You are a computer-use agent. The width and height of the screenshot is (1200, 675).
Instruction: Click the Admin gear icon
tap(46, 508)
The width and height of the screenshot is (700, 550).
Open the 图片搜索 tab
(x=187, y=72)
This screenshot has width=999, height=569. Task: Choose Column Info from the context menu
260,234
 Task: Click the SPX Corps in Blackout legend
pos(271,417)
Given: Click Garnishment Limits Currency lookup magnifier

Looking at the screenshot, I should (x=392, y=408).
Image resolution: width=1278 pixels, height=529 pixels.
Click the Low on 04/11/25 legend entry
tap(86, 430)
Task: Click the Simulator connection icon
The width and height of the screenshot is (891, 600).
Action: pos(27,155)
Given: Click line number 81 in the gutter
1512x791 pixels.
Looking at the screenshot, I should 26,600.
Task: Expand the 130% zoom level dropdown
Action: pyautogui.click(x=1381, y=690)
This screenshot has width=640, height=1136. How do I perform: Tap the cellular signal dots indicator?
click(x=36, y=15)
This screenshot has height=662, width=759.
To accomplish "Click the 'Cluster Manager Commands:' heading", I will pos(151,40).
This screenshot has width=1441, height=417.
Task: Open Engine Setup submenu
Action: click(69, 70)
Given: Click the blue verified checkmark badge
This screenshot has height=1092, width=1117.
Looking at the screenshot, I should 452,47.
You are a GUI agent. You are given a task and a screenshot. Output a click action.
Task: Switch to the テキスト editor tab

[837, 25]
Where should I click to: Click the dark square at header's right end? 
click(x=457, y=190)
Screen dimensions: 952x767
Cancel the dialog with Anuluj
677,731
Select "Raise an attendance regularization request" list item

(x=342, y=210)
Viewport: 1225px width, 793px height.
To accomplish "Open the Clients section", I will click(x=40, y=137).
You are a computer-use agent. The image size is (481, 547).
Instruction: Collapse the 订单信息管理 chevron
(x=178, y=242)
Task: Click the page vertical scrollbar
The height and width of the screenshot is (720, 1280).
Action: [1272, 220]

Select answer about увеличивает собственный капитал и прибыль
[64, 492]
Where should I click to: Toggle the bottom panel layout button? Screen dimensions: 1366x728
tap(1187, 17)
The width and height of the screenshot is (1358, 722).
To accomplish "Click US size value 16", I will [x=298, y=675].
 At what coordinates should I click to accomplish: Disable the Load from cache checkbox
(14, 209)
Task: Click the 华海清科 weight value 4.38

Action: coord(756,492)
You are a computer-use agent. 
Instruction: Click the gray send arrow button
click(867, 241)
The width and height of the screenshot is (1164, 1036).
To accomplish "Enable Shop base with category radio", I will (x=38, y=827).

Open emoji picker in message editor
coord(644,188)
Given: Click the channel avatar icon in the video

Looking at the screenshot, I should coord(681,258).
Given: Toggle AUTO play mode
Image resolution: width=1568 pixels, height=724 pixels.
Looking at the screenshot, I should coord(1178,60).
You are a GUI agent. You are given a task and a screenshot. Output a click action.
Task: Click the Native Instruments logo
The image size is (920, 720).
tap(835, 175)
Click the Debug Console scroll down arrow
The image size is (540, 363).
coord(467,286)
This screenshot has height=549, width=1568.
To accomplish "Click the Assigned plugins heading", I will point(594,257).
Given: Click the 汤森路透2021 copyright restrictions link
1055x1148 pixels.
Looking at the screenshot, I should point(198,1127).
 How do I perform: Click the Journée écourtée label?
= = =
• Your goal
Each entry above needs to be duplicated verbatim.

• Answer section
You are a computer-use agent. The width and height of the screenshot is (1200, 675).
Instruction: Click the Admin gear icon
tap(46, 508)
The width and height of the screenshot is (700, 550).
Open the 图片搜索 tab
(x=187, y=72)
This screenshot has width=999, height=569. Task: Choose Column Info from the context menu
260,234
 Task: Click the SPX Corps in Blackout legend
pos(271,417)
Given: Click Garnishment Limits Currency lookup magnifier

Looking at the screenshot, I should (x=392, y=408).
Image resolution: width=1278 pixels, height=529 pixels.
Click the Low on 04/11/25 legend entry
tap(86, 430)
Task: Click the Simulator connection icon
The width and height of the screenshot is (891, 600).
Action: pos(27,155)
Given: Click line number 81 in the gutter
1512x791 pixels.
Looking at the screenshot, I should 26,600.
Task: Expand the 130% zoom level dropdown
Action: pyautogui.click(x=1381, y=690)
This screenshot has width=640, height=1136. How do I perform: Tap the cellular signal dots indicator?
click(x=36, y=15)
This screenshot has height=662, width=759.
To accomplish "Click the 'Cluster Manager Commands:' heading", I will pos(151,40).
This screenshot has width=1441, height=417.
Task: Open Engine Setup submenu
Action: click(69, 70)
Given: Click the blue verified checkmark badge
This screenshot has height=1092, width=1117.
Looking at the screenshot, I should 452,47.
You are a GUI agent. You are given a task and a screenshot. Output a click action.
Task: Switch to the テキスト editor tab

[837, 25]
Where should I click to: Click the dark square at header's right end? 
click(x=457, y=190)
Screen dimensions: 952x767
Cancel the dialog with Anuluj
677,731
Select "Raise an attendance regularization request" list item

(x=342, y=210)
Viewport: 1225px width, 793px height.
To accomplish "Open the Clients section", I will click(x=40, y=137).
You are a computer-use agent. The image size is (481, 547).
Instruction: Collapse the 订单信息管理 chevron
(x=178, y=242)
Task: Click the page vertical scrollbar
The height and width of the screenshot is (720, 1280).
Action: [1272, 220]

Select answer about увеличивает собственный капитал и прибыль
[64, 492]
Where should I click to: Toggle the bottom panel layout button? Screen dimensions: 1366x728
tap(1187, 17)
The width and height of the screenshot is (1358, 722).
To accomplish "Click US size value 16", I will [x=298, y=675].
 At what coordinates should I click to accomplish: Disable the Load from cache checkbox
(14, 209)
Task: Click the 华海清科 weight value 4.38

Action: coord(756,492)
You are a computer-use agent. 
Instruction: Click the gray send arrow button
click(867, 241)
The width and height of the screenshot is (1164, 1036).
To accomplish "Enable Shop base with category radio", I will (x=38, y=827).

Open emoji picker in message editor
coord(644,188)
Given: Click the channel avatar icon in the video

Looking at the screenshot, I should coord(681,258).
Given: Toggle AUTO play mode
Image resolution: width=1568 pixels, height=724 pixels.
Looking at the screenshot, I should coord(1178,60).
You are a GUI agent. You are given a task and a screenshot. Output a click action.
Task: Click the Native Instruments logo
The image size is (920, 720).
tap(835, 175)
Click the Debug Console scroll down arrow
The image size is (540, 363).
coord(467,286)
This screenshot has height=549, width=1568.
To accomplish "Click the Assigned plugins heading", I will point(594,257).
Given: Click the 汤森路透2021 copyright restrictions link
1055x1148 pixels.
Looking at the screenshot, I should point(198,1127).
 How do I perform: Click the Journée écourtée label?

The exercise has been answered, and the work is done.